_What is required_.
Below are entries. Reproduce exactly the lines between the line holding "This screenshot has width=1352, height=418." and the line holding "This screenshot has width=479, height=288.", inclusive, and only those.

_Data for this exercise_.
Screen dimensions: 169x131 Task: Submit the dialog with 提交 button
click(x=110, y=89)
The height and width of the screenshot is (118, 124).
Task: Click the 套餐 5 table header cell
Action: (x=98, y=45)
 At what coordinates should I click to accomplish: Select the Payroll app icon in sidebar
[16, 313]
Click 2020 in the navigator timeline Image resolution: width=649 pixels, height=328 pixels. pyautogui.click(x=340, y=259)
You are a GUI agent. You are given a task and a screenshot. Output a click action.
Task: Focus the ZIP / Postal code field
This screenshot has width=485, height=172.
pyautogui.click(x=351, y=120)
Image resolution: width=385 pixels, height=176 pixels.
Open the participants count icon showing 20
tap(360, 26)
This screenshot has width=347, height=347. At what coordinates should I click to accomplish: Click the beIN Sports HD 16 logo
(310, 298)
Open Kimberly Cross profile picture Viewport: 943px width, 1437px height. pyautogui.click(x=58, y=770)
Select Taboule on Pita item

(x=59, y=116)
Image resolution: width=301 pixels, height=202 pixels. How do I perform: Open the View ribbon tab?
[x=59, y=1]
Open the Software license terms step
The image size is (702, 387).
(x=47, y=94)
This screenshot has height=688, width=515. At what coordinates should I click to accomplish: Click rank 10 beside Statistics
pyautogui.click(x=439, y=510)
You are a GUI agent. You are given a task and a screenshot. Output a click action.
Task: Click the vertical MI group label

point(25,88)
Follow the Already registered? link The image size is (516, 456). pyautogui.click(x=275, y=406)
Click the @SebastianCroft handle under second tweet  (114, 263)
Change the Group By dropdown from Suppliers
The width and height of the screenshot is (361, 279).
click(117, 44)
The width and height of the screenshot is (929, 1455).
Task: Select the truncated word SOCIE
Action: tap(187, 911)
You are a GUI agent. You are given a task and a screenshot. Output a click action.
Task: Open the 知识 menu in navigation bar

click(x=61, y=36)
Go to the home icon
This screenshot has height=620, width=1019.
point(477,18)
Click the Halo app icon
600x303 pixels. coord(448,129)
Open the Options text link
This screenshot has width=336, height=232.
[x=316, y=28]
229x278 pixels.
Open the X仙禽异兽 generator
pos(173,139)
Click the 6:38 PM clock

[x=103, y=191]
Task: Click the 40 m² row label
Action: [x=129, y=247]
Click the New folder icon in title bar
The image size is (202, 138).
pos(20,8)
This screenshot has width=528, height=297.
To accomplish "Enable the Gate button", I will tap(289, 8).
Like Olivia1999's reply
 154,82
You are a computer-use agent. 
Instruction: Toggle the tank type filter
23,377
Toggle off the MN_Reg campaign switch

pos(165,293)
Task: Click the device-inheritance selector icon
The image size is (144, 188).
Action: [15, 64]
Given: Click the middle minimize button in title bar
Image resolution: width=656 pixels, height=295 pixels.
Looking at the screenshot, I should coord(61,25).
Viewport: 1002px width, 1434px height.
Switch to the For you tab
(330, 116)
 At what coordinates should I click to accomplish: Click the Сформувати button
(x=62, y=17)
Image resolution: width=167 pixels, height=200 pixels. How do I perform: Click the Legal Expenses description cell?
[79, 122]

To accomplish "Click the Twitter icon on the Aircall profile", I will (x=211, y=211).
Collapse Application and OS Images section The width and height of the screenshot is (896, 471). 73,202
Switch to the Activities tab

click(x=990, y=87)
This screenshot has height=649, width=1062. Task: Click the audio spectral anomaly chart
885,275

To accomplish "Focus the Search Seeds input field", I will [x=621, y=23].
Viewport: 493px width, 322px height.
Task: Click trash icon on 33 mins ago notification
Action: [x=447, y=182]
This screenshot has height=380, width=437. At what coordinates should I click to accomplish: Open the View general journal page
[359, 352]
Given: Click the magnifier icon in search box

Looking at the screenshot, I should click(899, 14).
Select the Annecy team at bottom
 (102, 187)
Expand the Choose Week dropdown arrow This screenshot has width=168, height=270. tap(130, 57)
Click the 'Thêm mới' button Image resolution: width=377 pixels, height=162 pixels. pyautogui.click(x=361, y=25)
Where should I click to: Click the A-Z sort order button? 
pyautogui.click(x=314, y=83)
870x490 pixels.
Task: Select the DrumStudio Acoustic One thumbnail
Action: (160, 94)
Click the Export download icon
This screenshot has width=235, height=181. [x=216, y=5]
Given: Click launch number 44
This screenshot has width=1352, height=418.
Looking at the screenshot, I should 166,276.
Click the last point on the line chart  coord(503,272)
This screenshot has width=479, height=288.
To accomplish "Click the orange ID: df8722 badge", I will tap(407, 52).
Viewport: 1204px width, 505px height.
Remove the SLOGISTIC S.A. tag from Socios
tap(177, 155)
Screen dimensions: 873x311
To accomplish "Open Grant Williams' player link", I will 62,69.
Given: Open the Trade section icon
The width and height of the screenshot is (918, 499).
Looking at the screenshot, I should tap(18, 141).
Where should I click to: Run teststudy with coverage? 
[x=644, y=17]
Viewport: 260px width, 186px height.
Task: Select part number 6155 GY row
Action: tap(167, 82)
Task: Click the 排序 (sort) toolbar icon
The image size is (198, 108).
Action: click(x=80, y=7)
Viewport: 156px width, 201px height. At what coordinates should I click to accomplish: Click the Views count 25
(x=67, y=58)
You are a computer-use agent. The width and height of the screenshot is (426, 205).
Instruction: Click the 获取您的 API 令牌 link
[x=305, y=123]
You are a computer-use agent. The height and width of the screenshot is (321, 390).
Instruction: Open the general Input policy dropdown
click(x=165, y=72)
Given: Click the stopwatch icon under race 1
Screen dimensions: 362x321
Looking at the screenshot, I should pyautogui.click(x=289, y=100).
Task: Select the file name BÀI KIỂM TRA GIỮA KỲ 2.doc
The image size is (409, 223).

_Task result_.
This screenshot has width=1352, height=418.
Looking at the screenshot, I should 166,276.
Click the last point on the line chart  coord(503,272)
This screenshot has width=479, height=288.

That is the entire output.